This paper attempts to correct and integrate DMSP/OLS and NPP/VIIRS data to complete the identification and measurement of shrinking cities in the YREB and extend the identification scale to county-level cities. Under the premise of ensuring the stability of the integrated NTL data, we examine and analyze the pattern of urban shrinkage, the spatial distribution pattern of shrinking cities and the long-term evolution process of shrinking cities. We find that (1) there is a prominent phenomenon of “group development and sporadic development” in YREB, with obvious regional and agglomeration characteristics, which shows a trend of gradual expansion to county-level cities. (2) According to the shrinkage characteristics, we divide the shrinking cities into six types: dichotomous shrinkage, sporadic shrinkage, region-wide shrinkage, encircling shrinkage, central shrinkage and segmented shrinkage. The dichotomous, sporadic and region-wide cities account for more than half of the ones. Considering the shrinking frequency, the cities in YREB are divided into mild, moderate and frequent shrinkage. Our research shows that the mild shrinking cities are scattered in upstream areas, while the frequent shrinking cities are mainly in upstream and midstream areas. (3) Along the YREB, there are old industry-based cities with many heavy chemical industries and resource-based cities with a strong dependence on natural resources.

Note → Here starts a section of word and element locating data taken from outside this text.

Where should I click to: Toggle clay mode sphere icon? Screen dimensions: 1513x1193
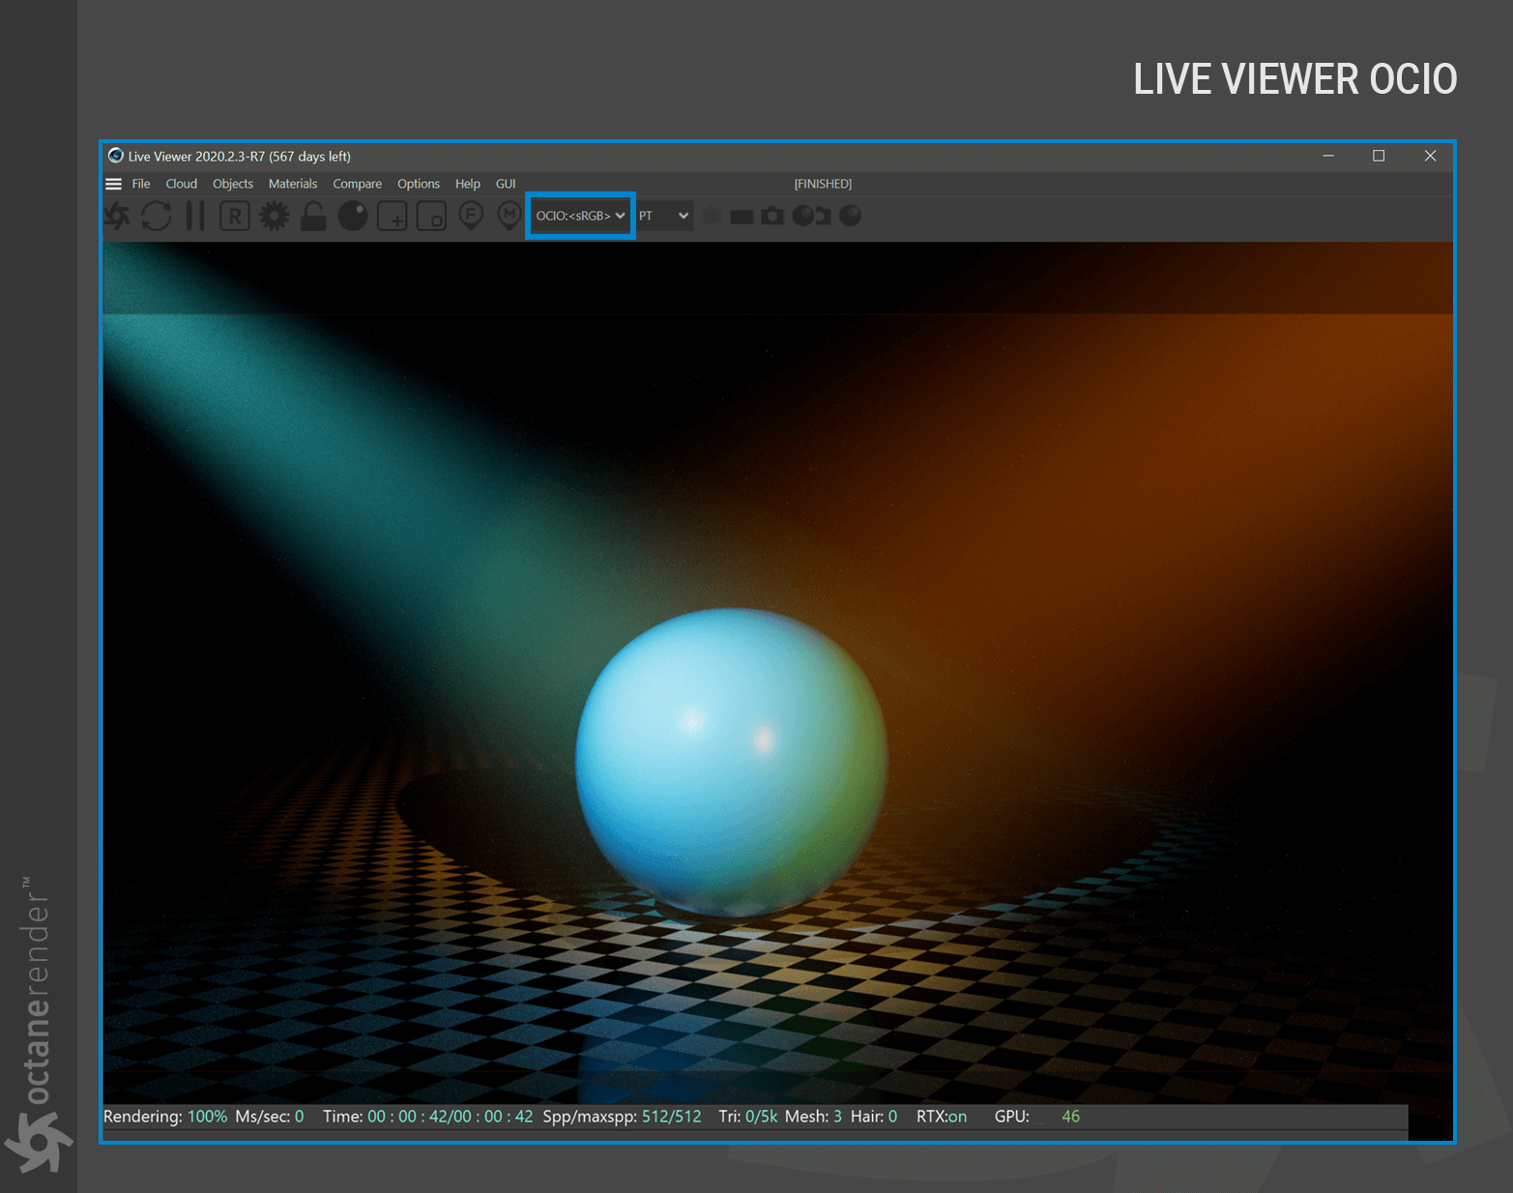[x=353, y=216]
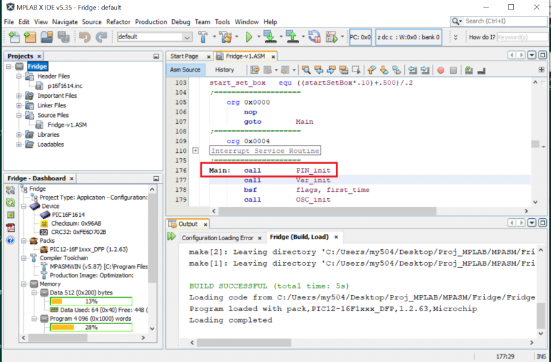
Task: Click the Save All disks icon
Action: pos(62,36)
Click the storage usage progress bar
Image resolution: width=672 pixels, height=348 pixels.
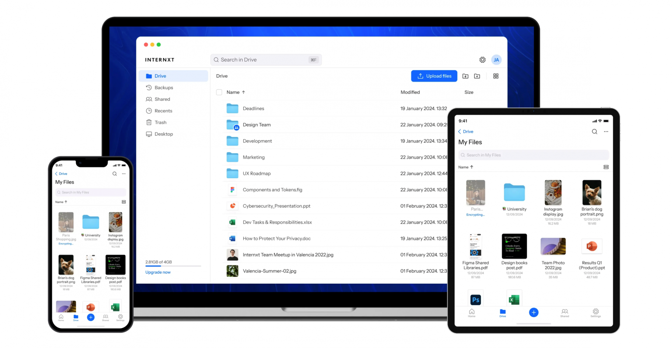[173, 267]
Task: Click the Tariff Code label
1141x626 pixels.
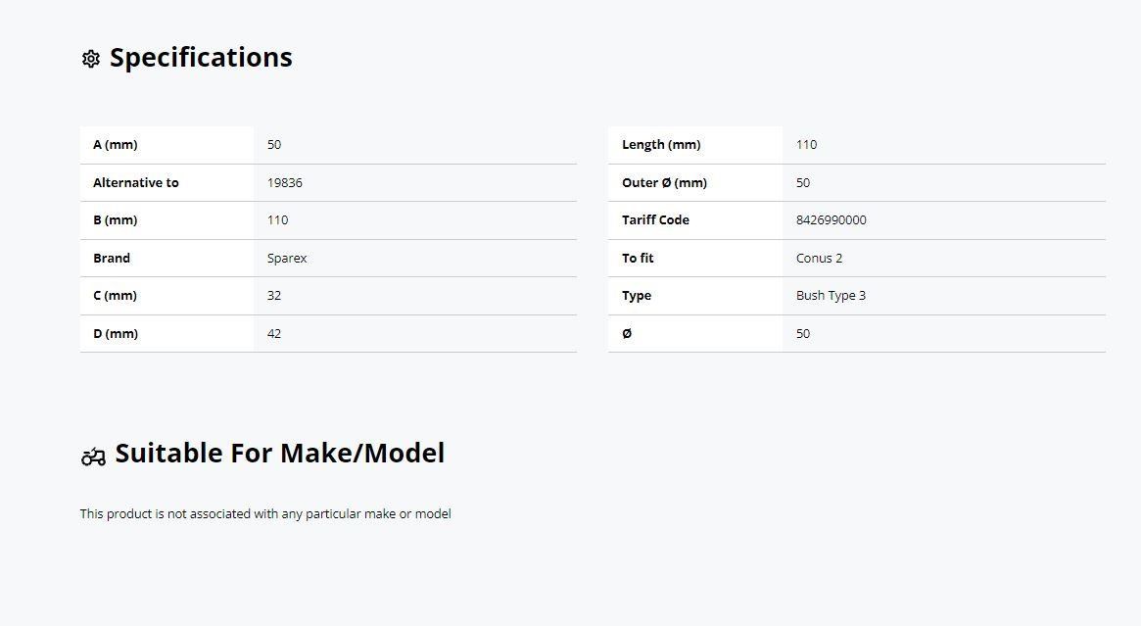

The shrinkage of these cities is even more pronounced since they suffer from a homogeneous industrial structure and difficulties in transformation. (4) Due to the lack of inter-regional development linkages, county-level cities and smaller regions are more susceptible to a vicious cycle of economic decline and population loss. In addition, shrinking cities of the same type accumulate more easily in spatial distribution.
The cities in YREB shrink in various types for different reasons. Many city-level and county-level cities in the YREB have shrunk already or shown a trend of shrinkage. Given the complexity and specificity of China’s current urban shrinkage situation, we propose the following policy suggestions.
First, within the context of national strategies and policies, the local government should enhance the communication with other ones to strengthen the inter-regional linkage. (1) The local government should positively promote effective resources flow across different regions, breaking down the municipal administrative divisions and market barriers. (2) The local government is supposed to plan the transportation infrastructure rationally, taking full advantage of the opening of regional transportation facilities to encourage the extension of transportation network facilities in county and small-scale cities to rural areas. (3) The local government should promote industrial cross-border cooperation and realize the resource transfer from the central city to the surrounding areas by industrial transfer, bringing radiation and promotion effects to the surrounding counties [10]. (4) It is important for the local government to introduce advanced talents through various methods, such as financial and tax subsidies and transfer payments. Crucially, governments should avoid the malicious plundering of resources and talents between regions when strengthening the inter-regional linkage.
Second, the local government should transform the rigid planning model to enhance the resilience of urban development and the ability to withstand external risks, which includes (1) promoting the industrial structure transformation of old industry-based cities and resource-based ones in YREB and positively introducing emerging industries such as new energy, new materials and modern biology; (2) introducing the foreign investment to facilitate the start-up of small and medium-sized enterprises [76]; (3) seeking the reasonable positioning of these urban clusters, economic zones and other regions, based on the resource endowment and location conditions. For upstream cities, the government should fully utilize its industrial advantage in automobile, electronic information, equipment manufacturing and so on, promoting the deep integration of its advanced manufacturing and serving industries. For midstream cities, the government should promote the upgrade of the traditional manufacturing industry to green and smart manufacturing. Furthermore, relying on the cultural tourism advantage of Wuhan, Changsha and Nanchang, the government could strengthen the capability of technological innovation driving and cultural and commercial branding in midstream cities. For downstream cities, the government should attract the concentration of advanced elements and promote the development of high-tech industries while taking advantage of their geographical location and economic advantages.
Third, the policymakers should focus more on the essence of urban shrinkage on the premise of following the cyclical law of urban shrinkage and realize the change from the “growthism” to “smart shrinkage” development concepts [36,77]. Moreover, instead of exaggerating the severity and harm of urban shrinkage, the government should attach importance to the essential causes such as resource misallocation, disordered production structure and the decline of traditional industries. For frequently shrinking cities and high intensity shrinking ones, the government should fundamentally adjust the regional planning or streamline the urban layout to boost the new industrialization and new urbanization process of YREB. Meanwhile, in order to enhance overall competitiveness, the government could guide the radiation and extension of high-quality public resources to surrounding counties.

Author Contributions

Conceptualization, resources, supervision, project administration, funding acquisition, writing—review and editing, Z.T.; methodology, software, validation, formal analysis, investigation, writing—original draft preparation, visualization, data curation, writing—review and editing, S.X.; data curation, writing—review and editing, J.W.; writing—review and editing, S.C. All authors have read and agreed to the published version of the manuscript.

Funding

The authors declare that fund support was received from the Fundamental Research Funds for the Central Universities of Chongqing University (2022CDJSKPT30, 2022CDJSKJC26).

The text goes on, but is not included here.